----- Dataset content
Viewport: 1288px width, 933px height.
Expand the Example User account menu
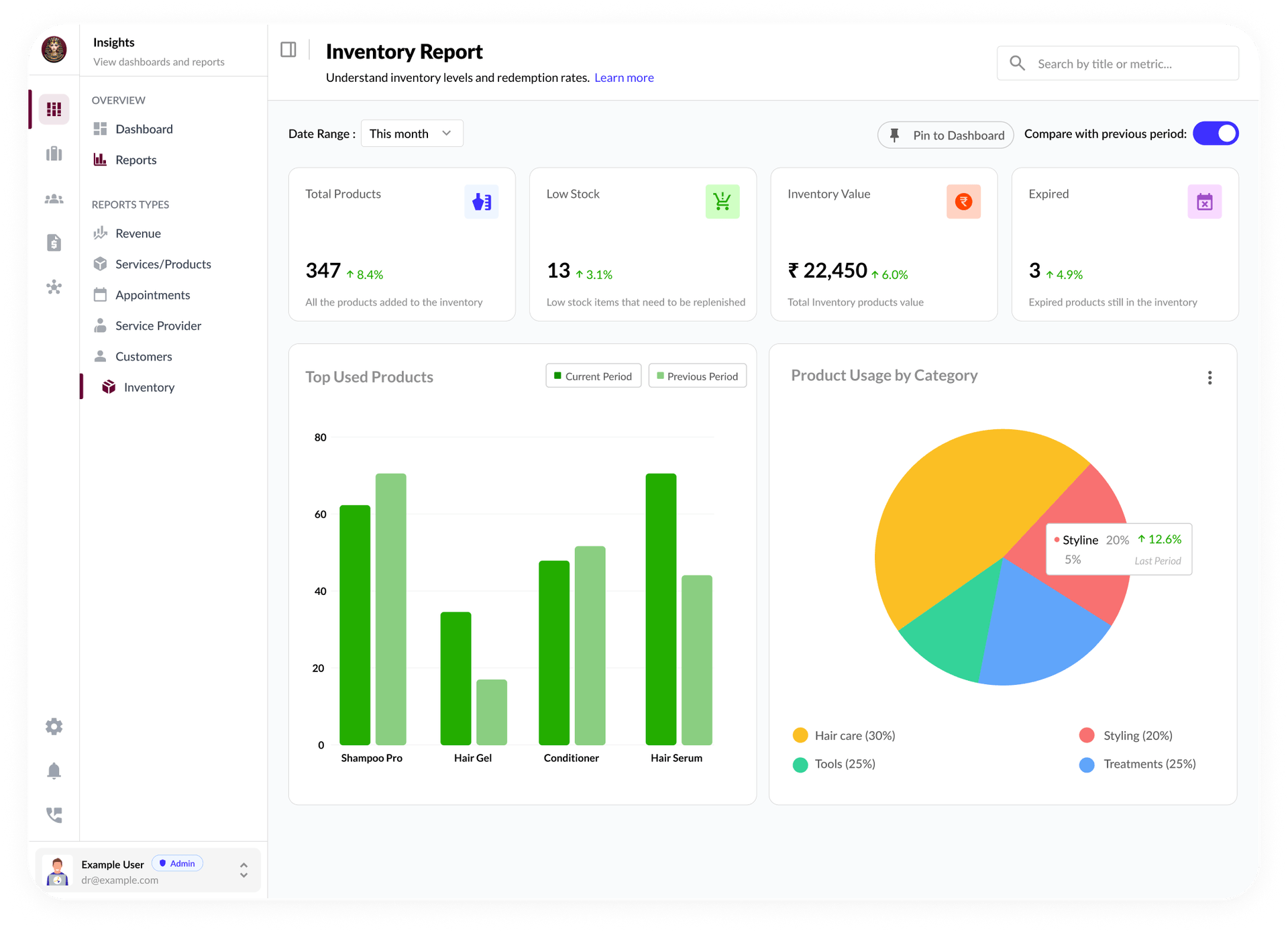(x=243, y=870)
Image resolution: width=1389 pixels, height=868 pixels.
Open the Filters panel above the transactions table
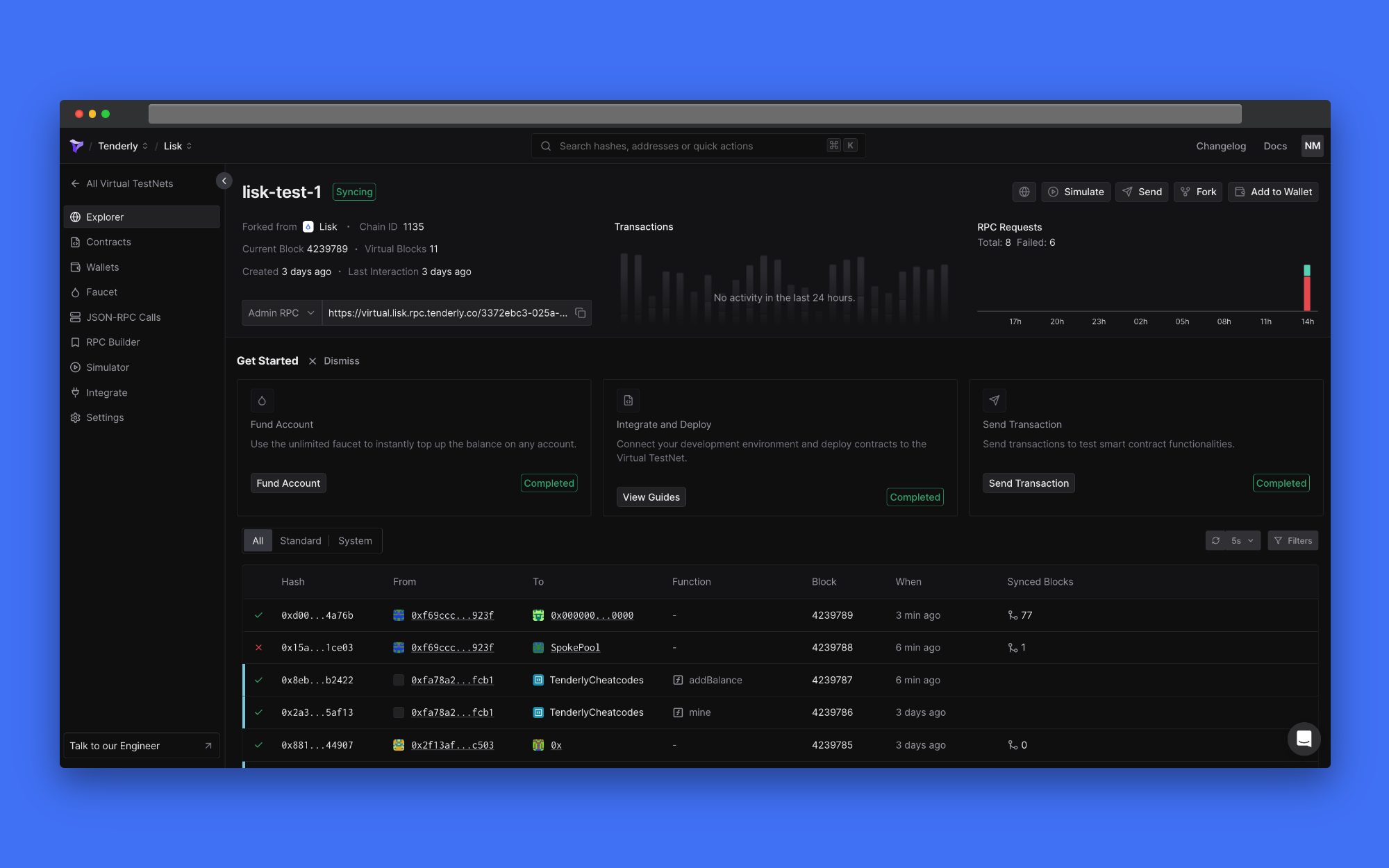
----------
> [What you will do]: In the copy, keep every line of the data above exactly and drop each picture.

> [Result]:
Viewport: 1288px width, 933px height.
Expand the Example User account menu
(x=243, y=870)
Image resolution: width=1389 pixels, height=868 pixels.
Open the Filters panel above the transactions table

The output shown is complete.